• DATASET ENTRIES
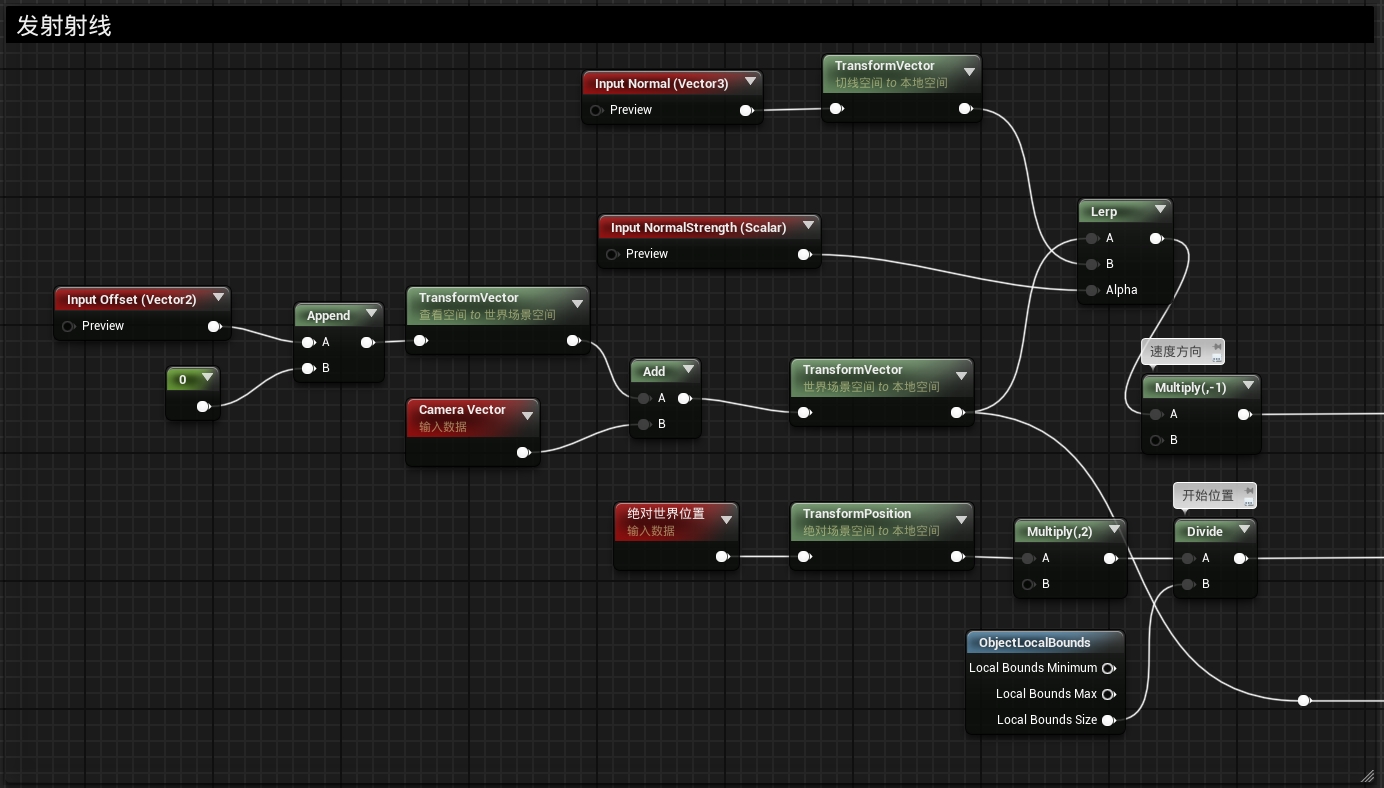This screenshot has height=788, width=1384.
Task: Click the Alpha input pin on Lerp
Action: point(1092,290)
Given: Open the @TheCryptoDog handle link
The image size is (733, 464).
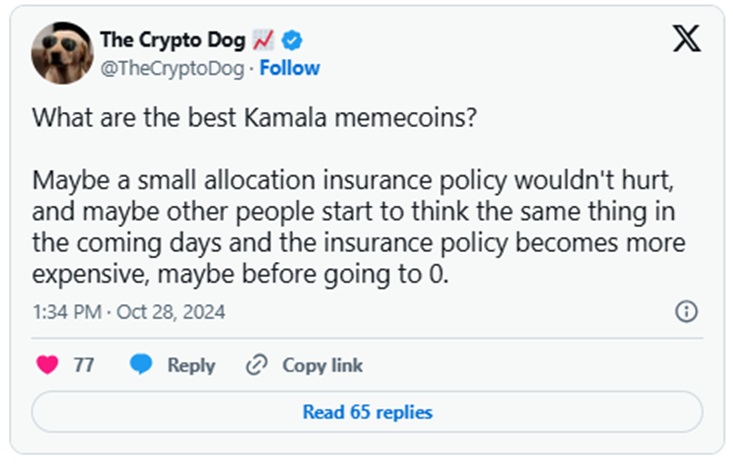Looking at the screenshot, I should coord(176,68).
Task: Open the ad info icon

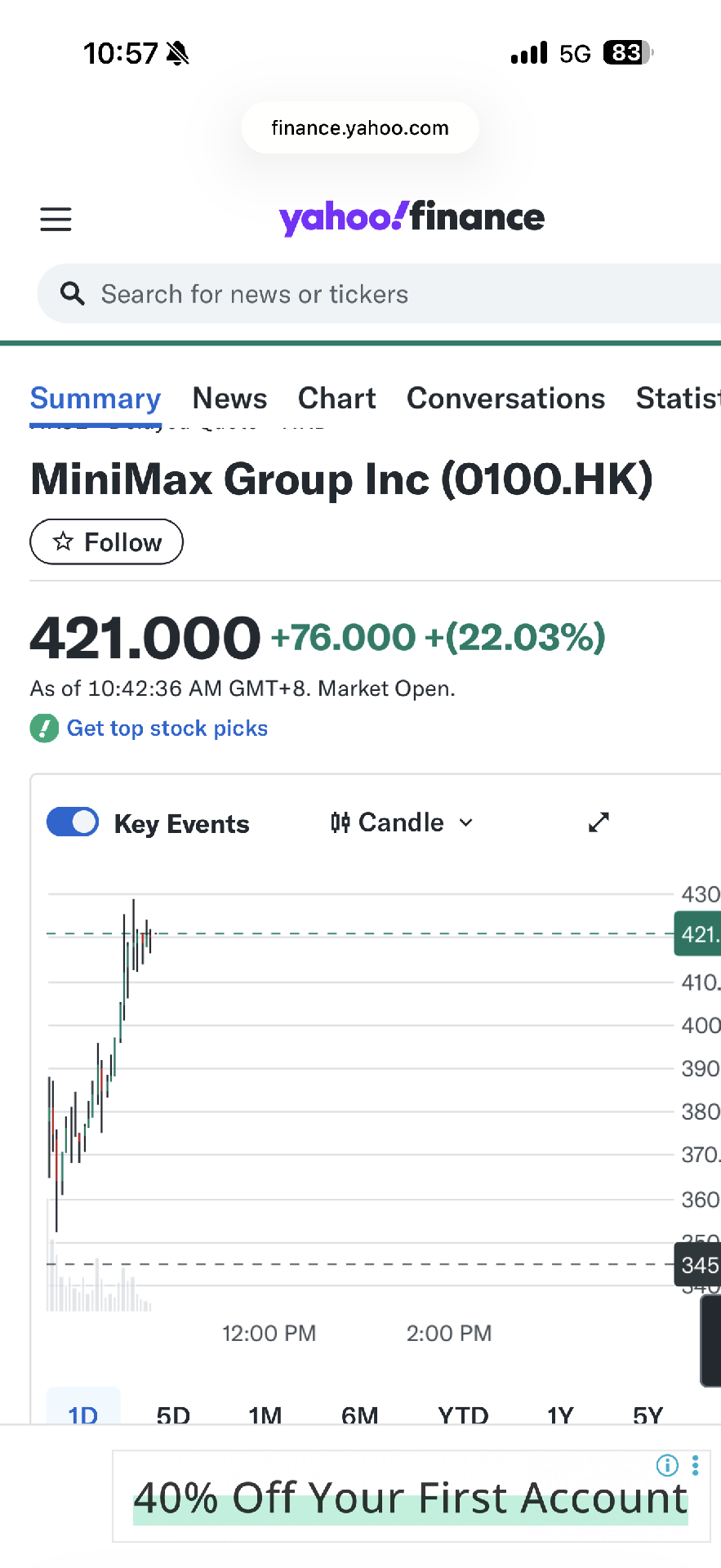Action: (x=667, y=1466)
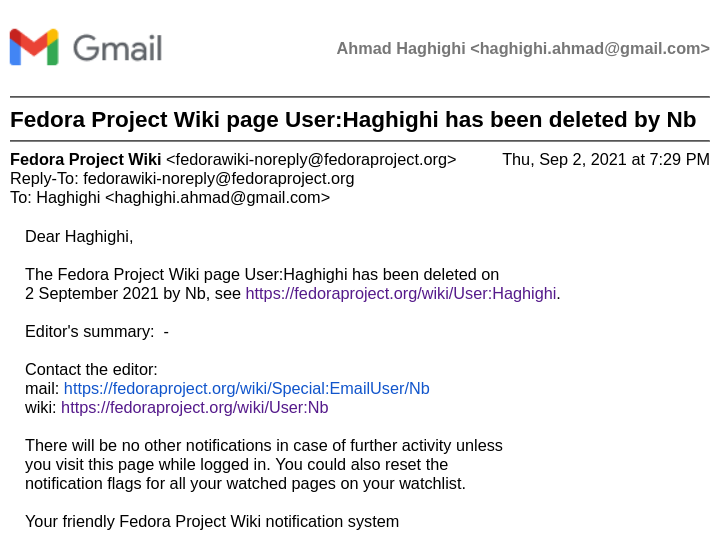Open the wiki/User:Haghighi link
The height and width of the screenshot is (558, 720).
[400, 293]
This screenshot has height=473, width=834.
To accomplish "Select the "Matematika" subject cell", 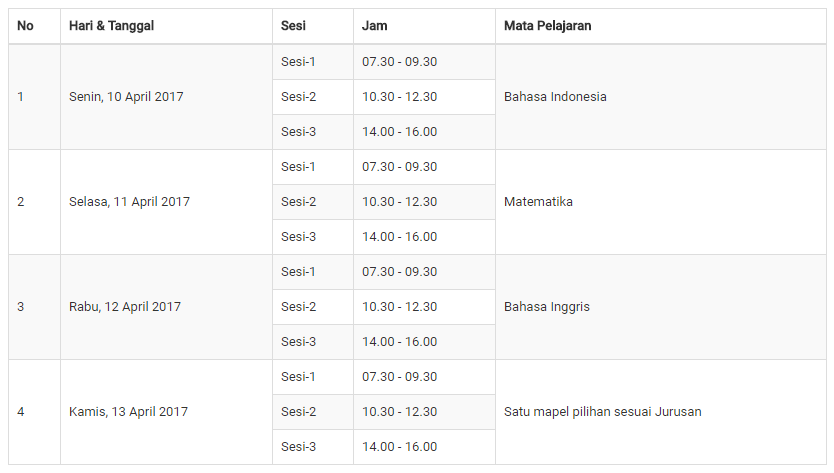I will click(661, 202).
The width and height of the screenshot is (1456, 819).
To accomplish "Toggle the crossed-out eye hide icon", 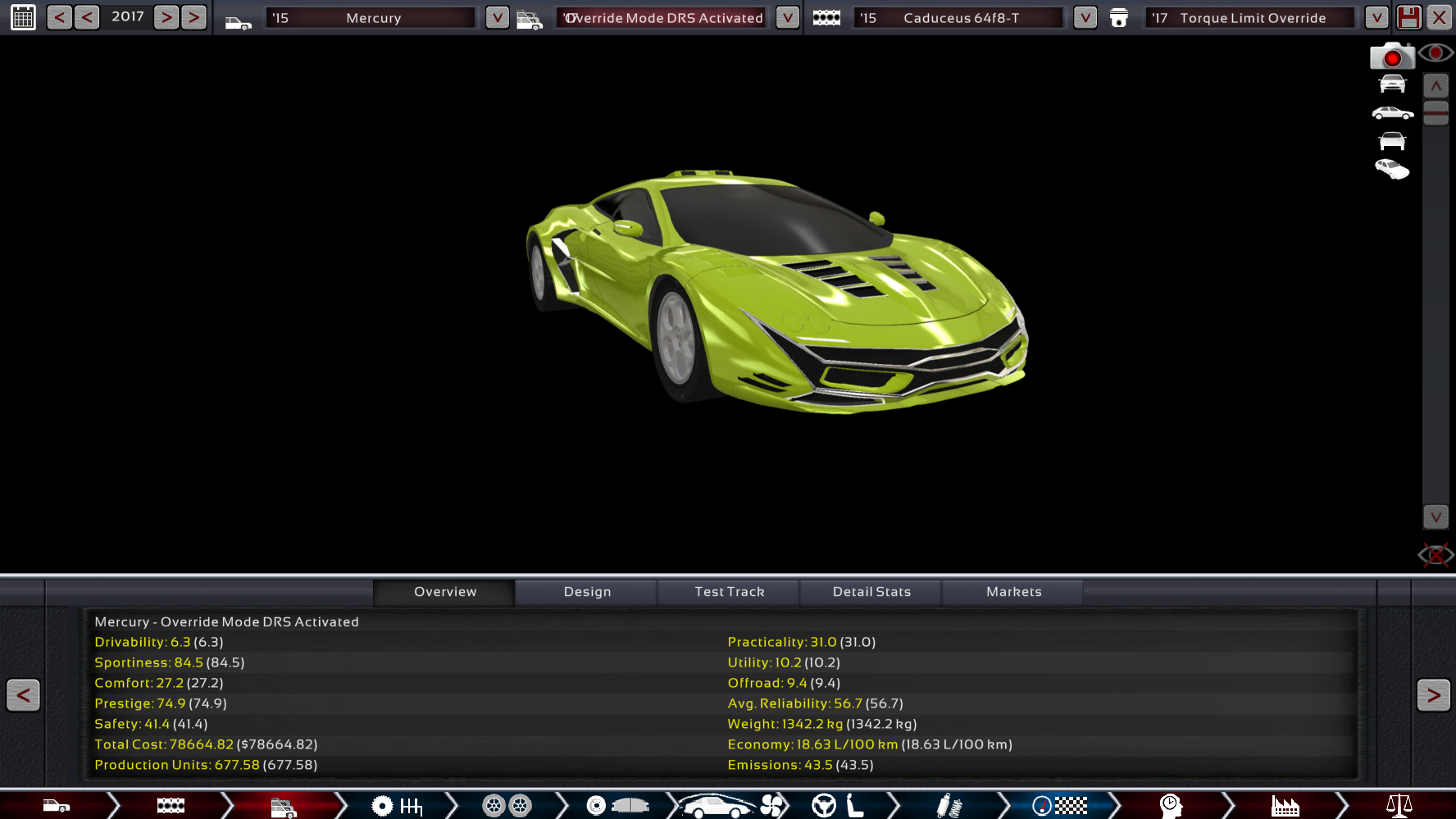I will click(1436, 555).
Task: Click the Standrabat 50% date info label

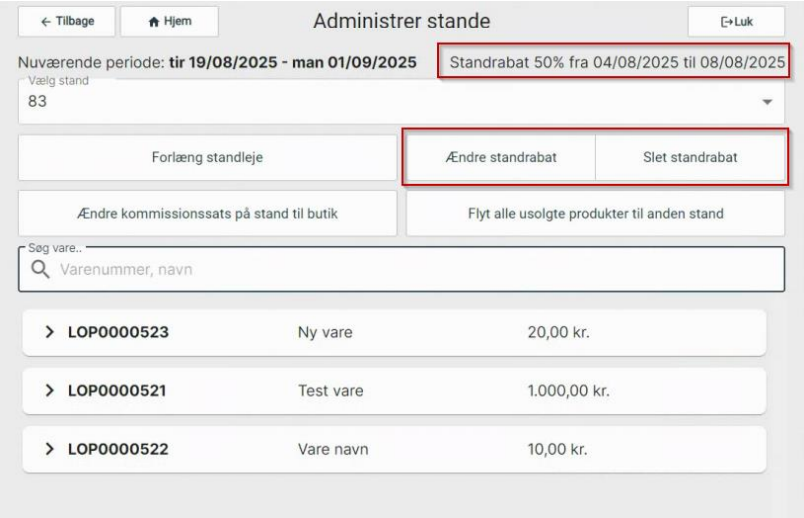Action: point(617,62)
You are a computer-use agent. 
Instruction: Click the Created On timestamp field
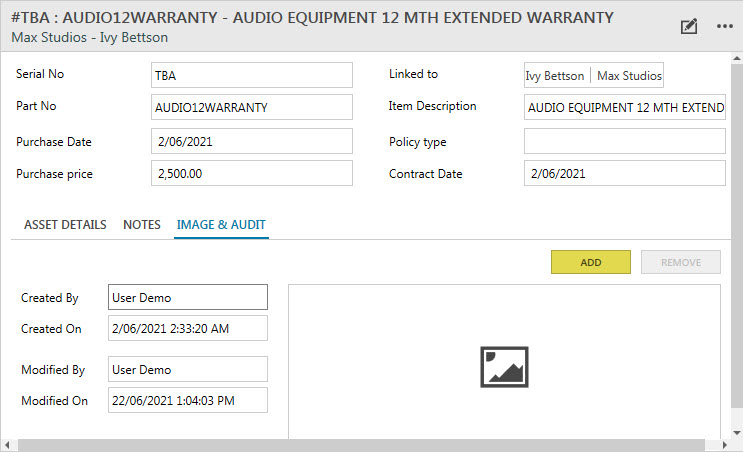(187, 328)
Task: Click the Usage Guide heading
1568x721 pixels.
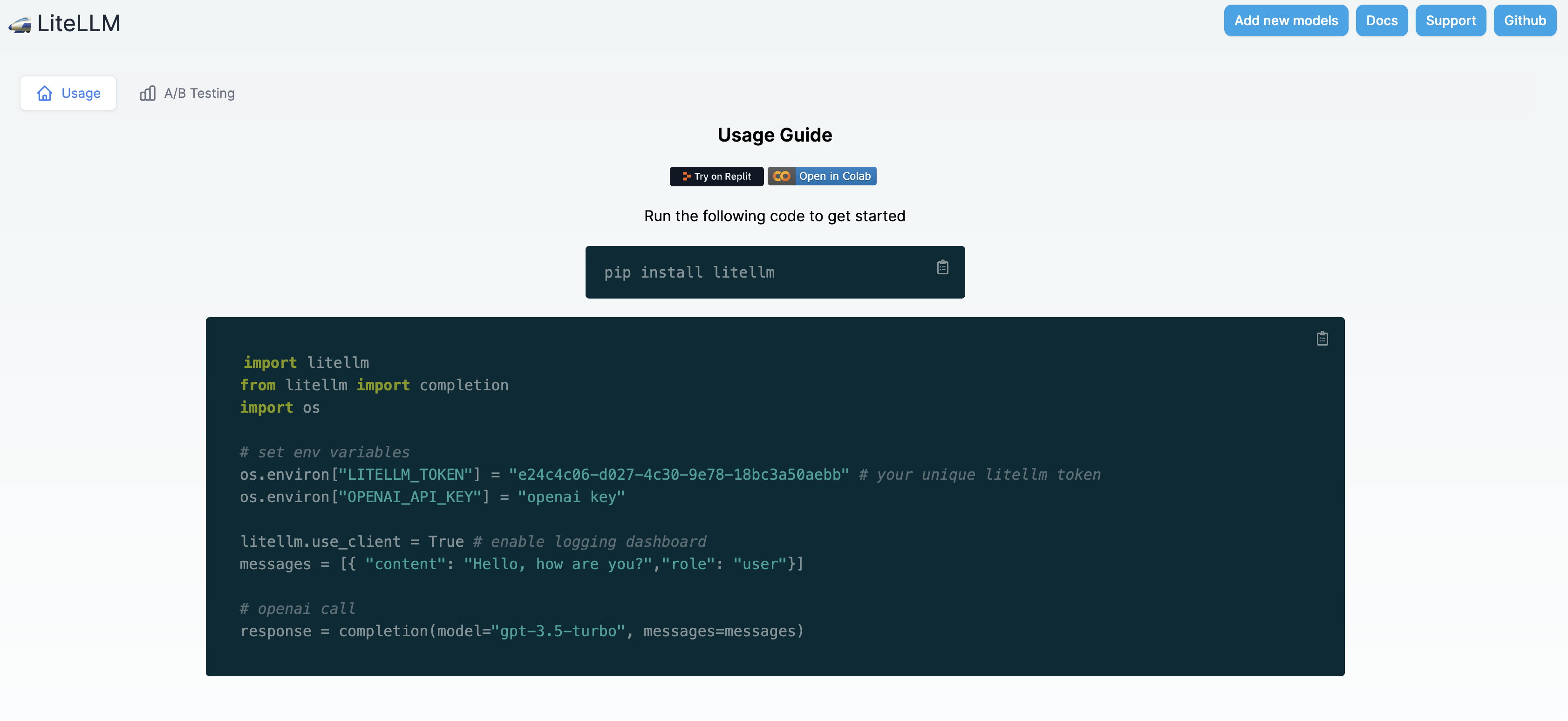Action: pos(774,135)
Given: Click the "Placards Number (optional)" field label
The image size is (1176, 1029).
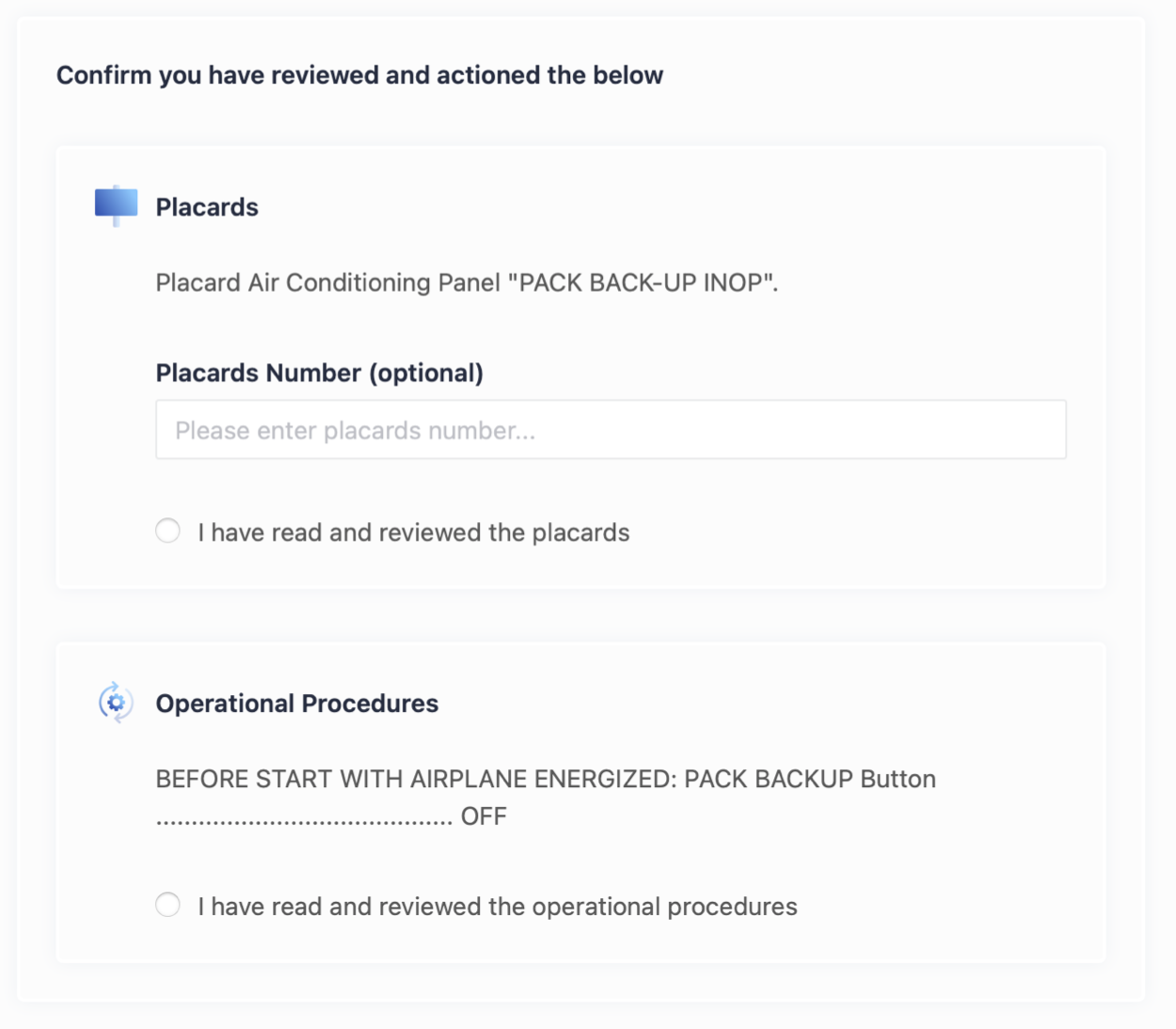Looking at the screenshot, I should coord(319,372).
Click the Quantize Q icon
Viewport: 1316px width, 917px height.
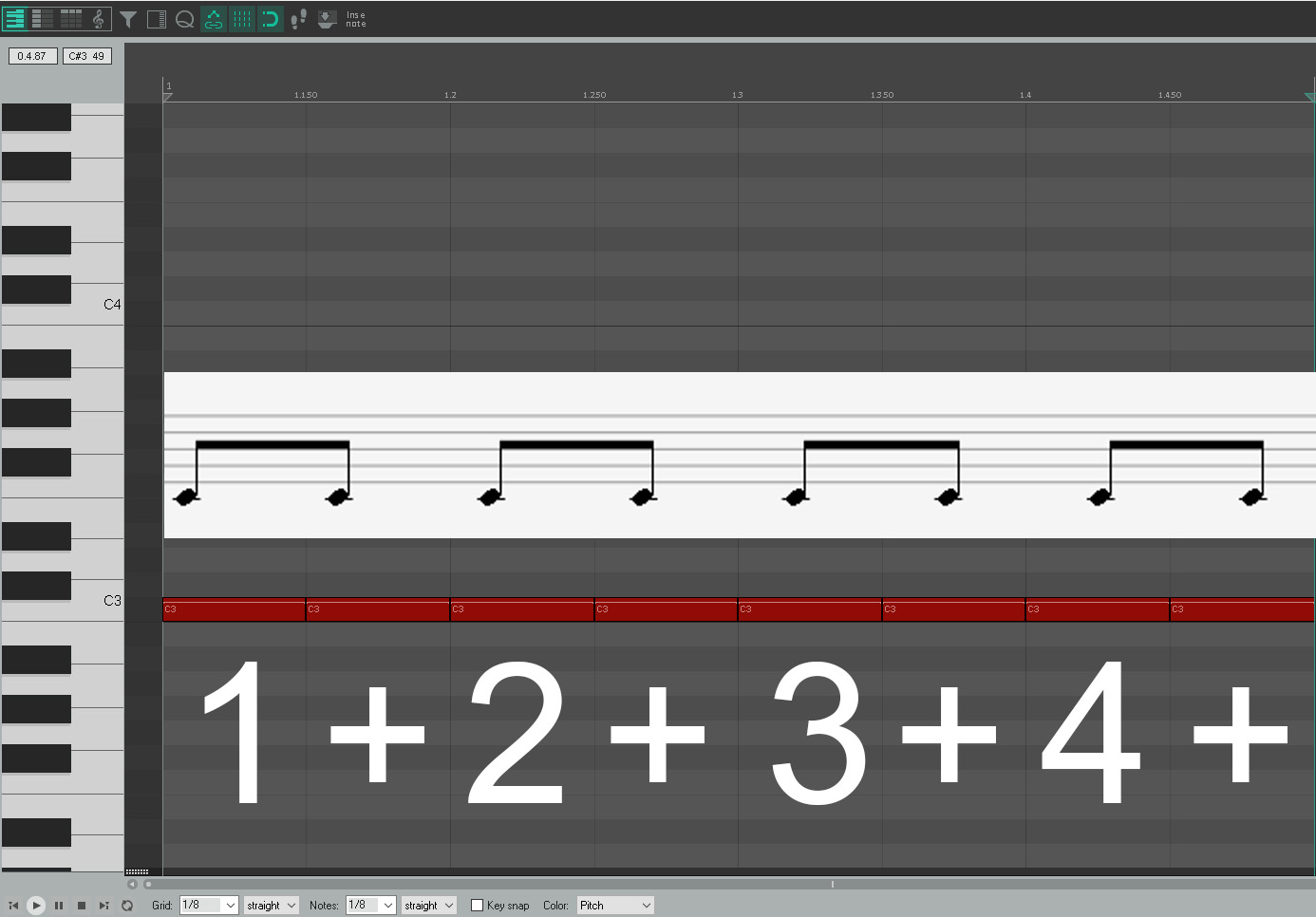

• WORK REQUEST
Quote exactly the lines from the line that contains "Instruction: Click the" through the last line of the listing, please, leaving out all pictures.

• RESPONSE TO THE TASK
Instruction: Click the Created On timestamp field
(187, 328)
Task: Click the Usage Guide heading
1568x721 pixels.
Action: pos(774,135)
Given: Click the "Placards Number (optional)" field label
The image size is (1176, 1029).
Looking at the screenshot, I should coord(319,372).
Click the Quantize Q icon
Viewport: 1316px width, 917px height.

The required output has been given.